Metadata-Version: 2.1
Name: pyshopify
Version: 0.9.4
Summary: Shopify Order API library with containeriezed MS SQL database
Home-page: https://github.com/pyshopify
Author: Joseph Trabulsy
Author-email: webdjoe@gmail.com
License: UNKNOWN
Project-URL: Bug Tracker, https://github.com/pyshopify/issues
Platform: UNKNOWN
Classifier: Programming Language :: Python :: 3.8
Classifier: License :: OSI Approved :: MIT License
Classifier: Operating System :: OS Independent
Requires-Python: >=3.7
Description-Content-Type: text/markdown
License-File: LICENSE

# Shopify Orders Rest API Wrapper and Data Export

The purpose of this repository is to allow easier Shopify data analysis using any SQL or and BI tools that support sql. Shopify's rest API is not data analysis friendly, returning one large, denormalized dataset. This library yields a more normalized dataset that can be used to populate a database or perform a direct analysis.
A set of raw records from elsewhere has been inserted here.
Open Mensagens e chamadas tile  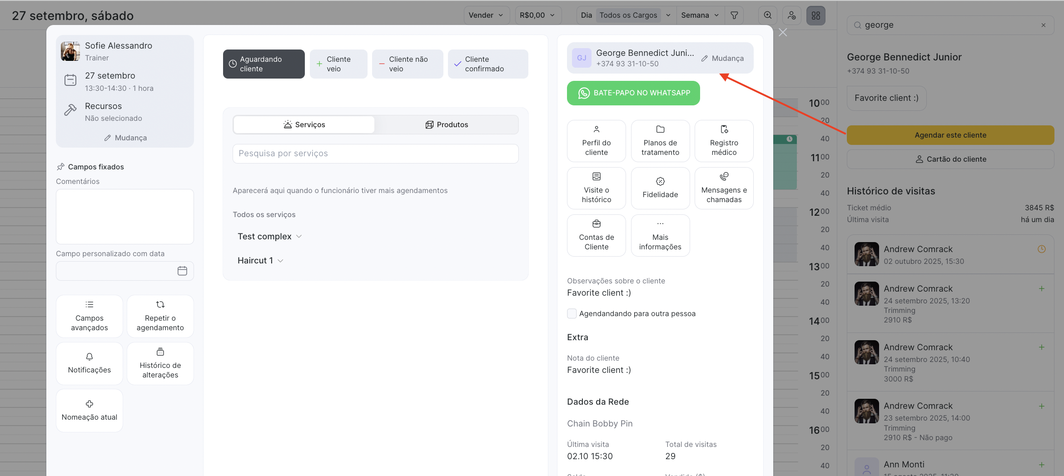(724, 188)
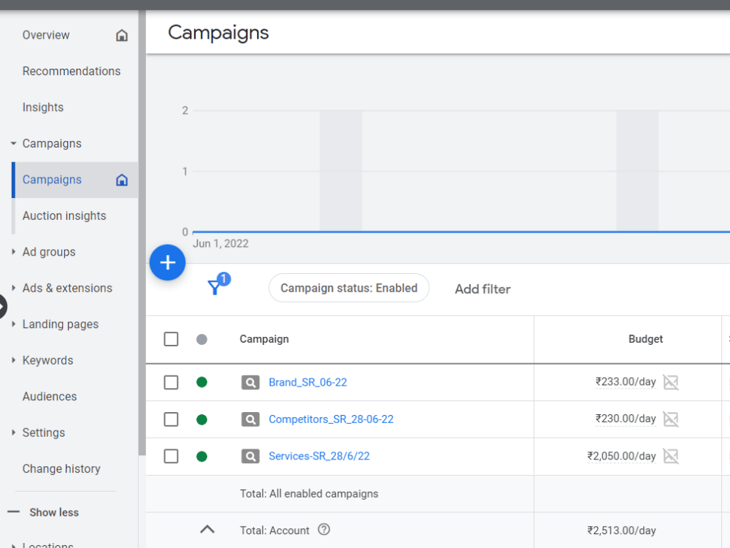Tick the checkbox for Brand_SR_06-22 campaign

coord(171,383)
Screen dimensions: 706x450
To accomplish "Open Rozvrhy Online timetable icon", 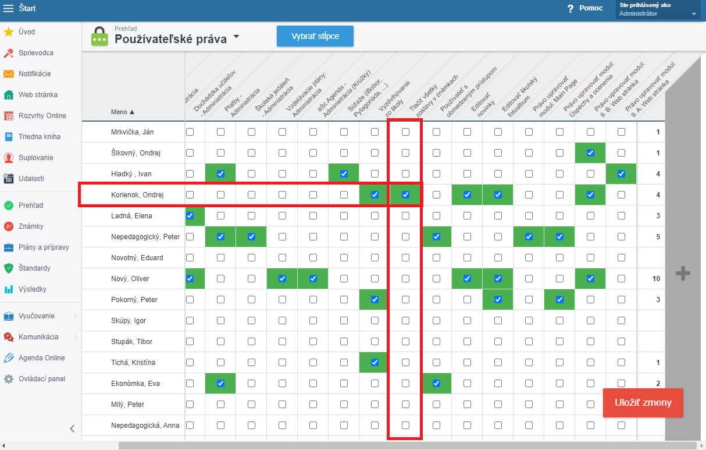I will [x=9, y=116].
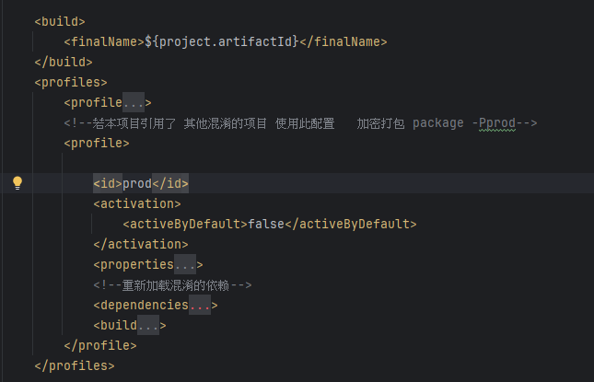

This repository has two part - 
1) Python app - pulls data from shopify orders api into dataframes
2) [Docker container](docker/) - fully self contained database and app

This has the flexibility of exporting the data to a SQL Server ( along with other relational dbs), exporting to csv and returning a dictionary of dataframes.

The Structure of the SQL Database is described in depth in the [Docs](docs/) folder, an SQL script to build the database is in the scripts folder [setup.sql](docker/scripts/setup.sql).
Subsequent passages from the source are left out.